> _The problem_
The lines to return run from the one containing "You are a GUI" through the end of the material; give them exactly and leave out the pictures.

*** Opening Data for the task ***

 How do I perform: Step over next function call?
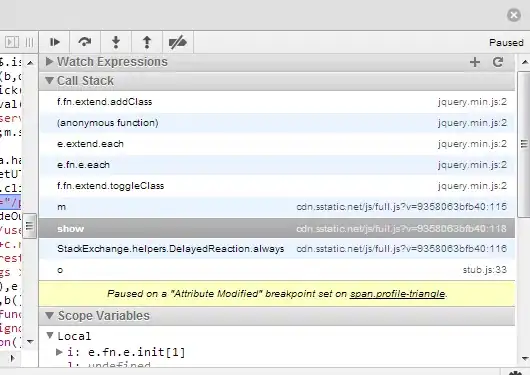click(x=85, y=42)
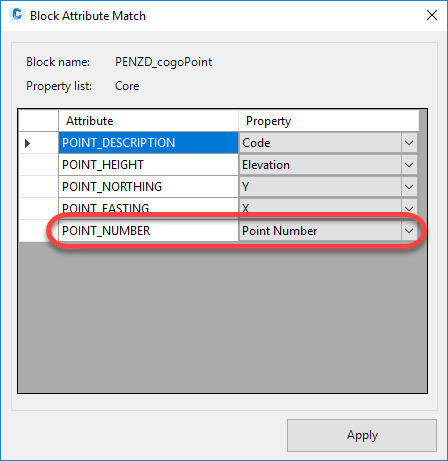Viewport: 448px width, 461px height.
Task: Expand the Elevation property dropdown
Action: tap(409, 165)
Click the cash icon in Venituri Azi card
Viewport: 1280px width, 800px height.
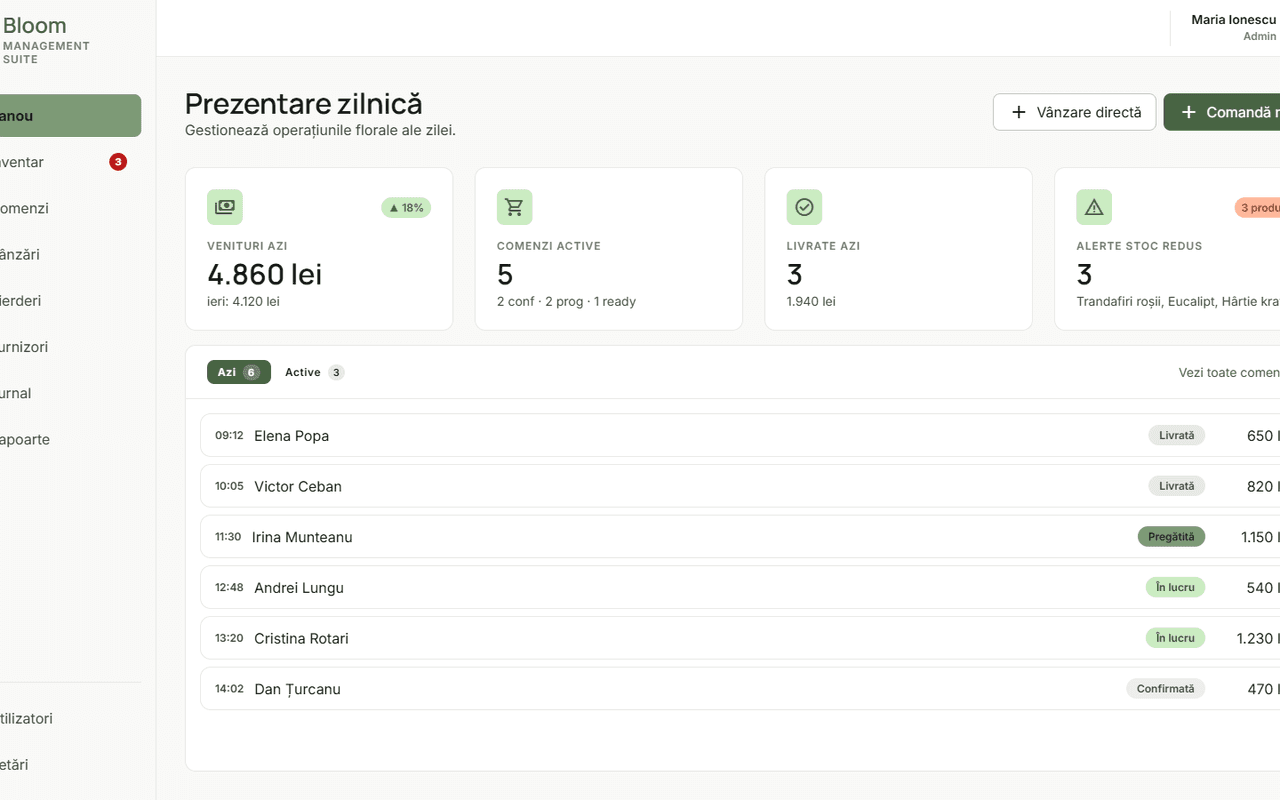tap(225, 207)
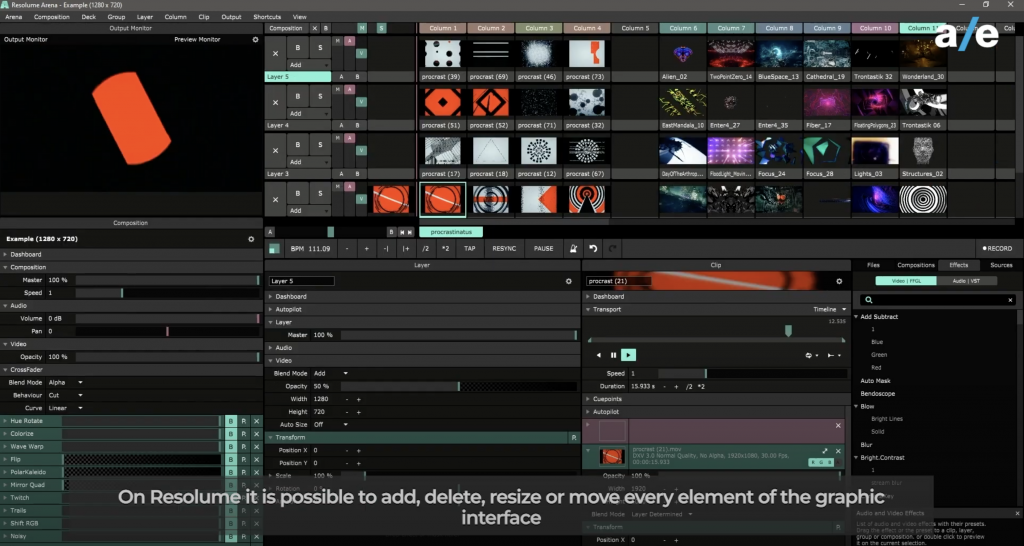Remove the Hue Rotate effect with X
Image resolution: width=1024 pixels, height=546 pixels.
pos(256,421)
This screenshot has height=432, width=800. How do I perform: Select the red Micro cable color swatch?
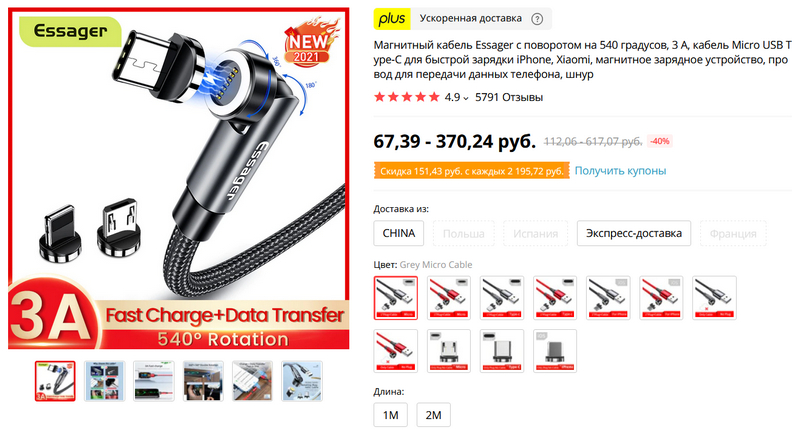[449, 298]
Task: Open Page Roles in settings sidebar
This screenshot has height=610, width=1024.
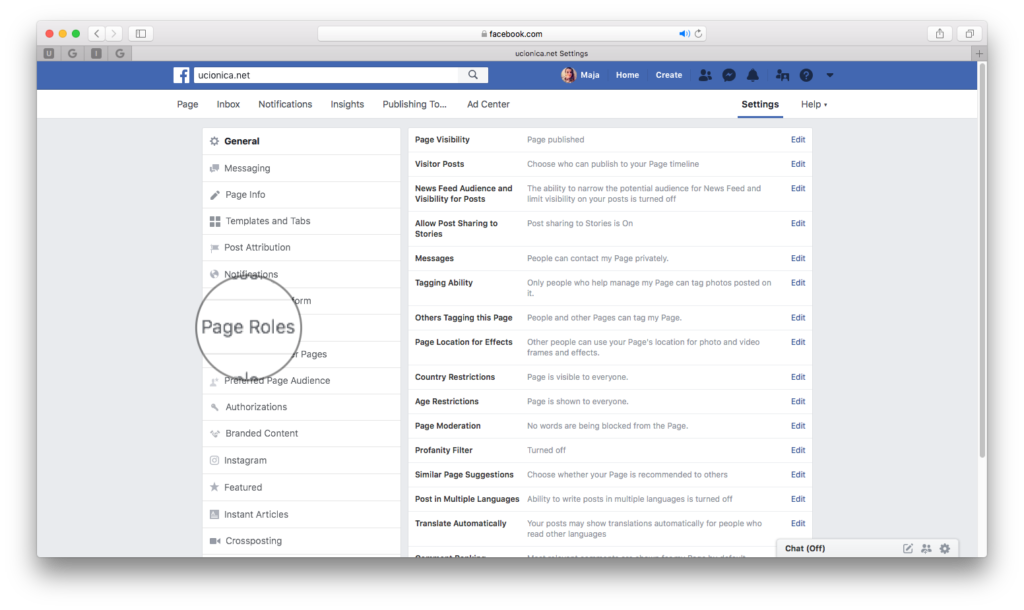Action: pos(249,327)
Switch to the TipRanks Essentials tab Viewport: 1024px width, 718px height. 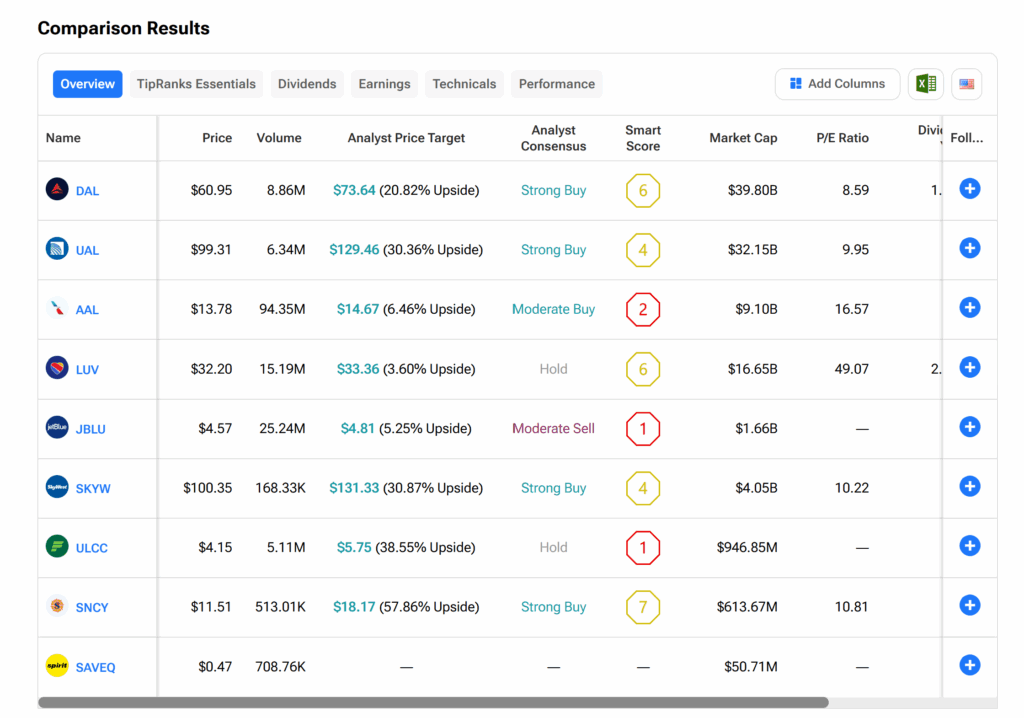(x=196, y=84)
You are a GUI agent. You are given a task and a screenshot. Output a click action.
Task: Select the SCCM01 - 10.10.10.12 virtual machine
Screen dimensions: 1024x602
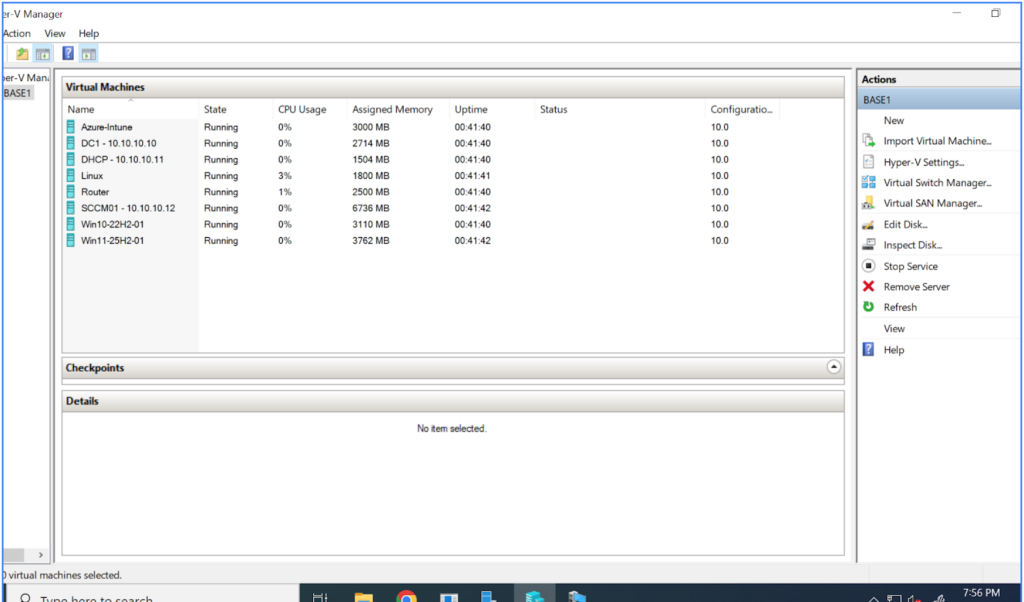[127, 208]
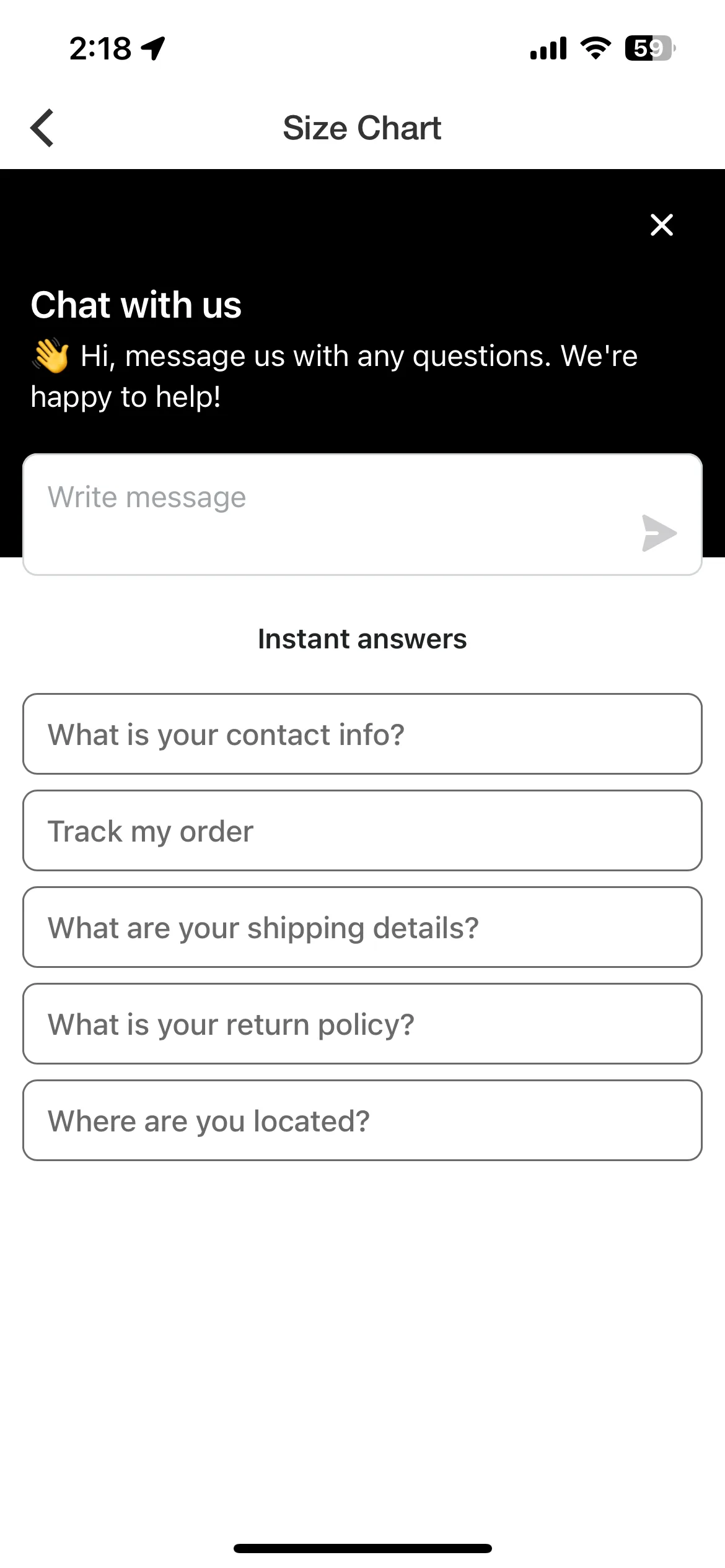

*** Closing Data for the task ***

> _Result of the task_
You are a GUI agent. You are given a task and a screenshot. Output a click action.
Task: Select the SCCM01 - 10.10.10.12 virtual machine
Screen dimensions: 1024x602
[127, 208]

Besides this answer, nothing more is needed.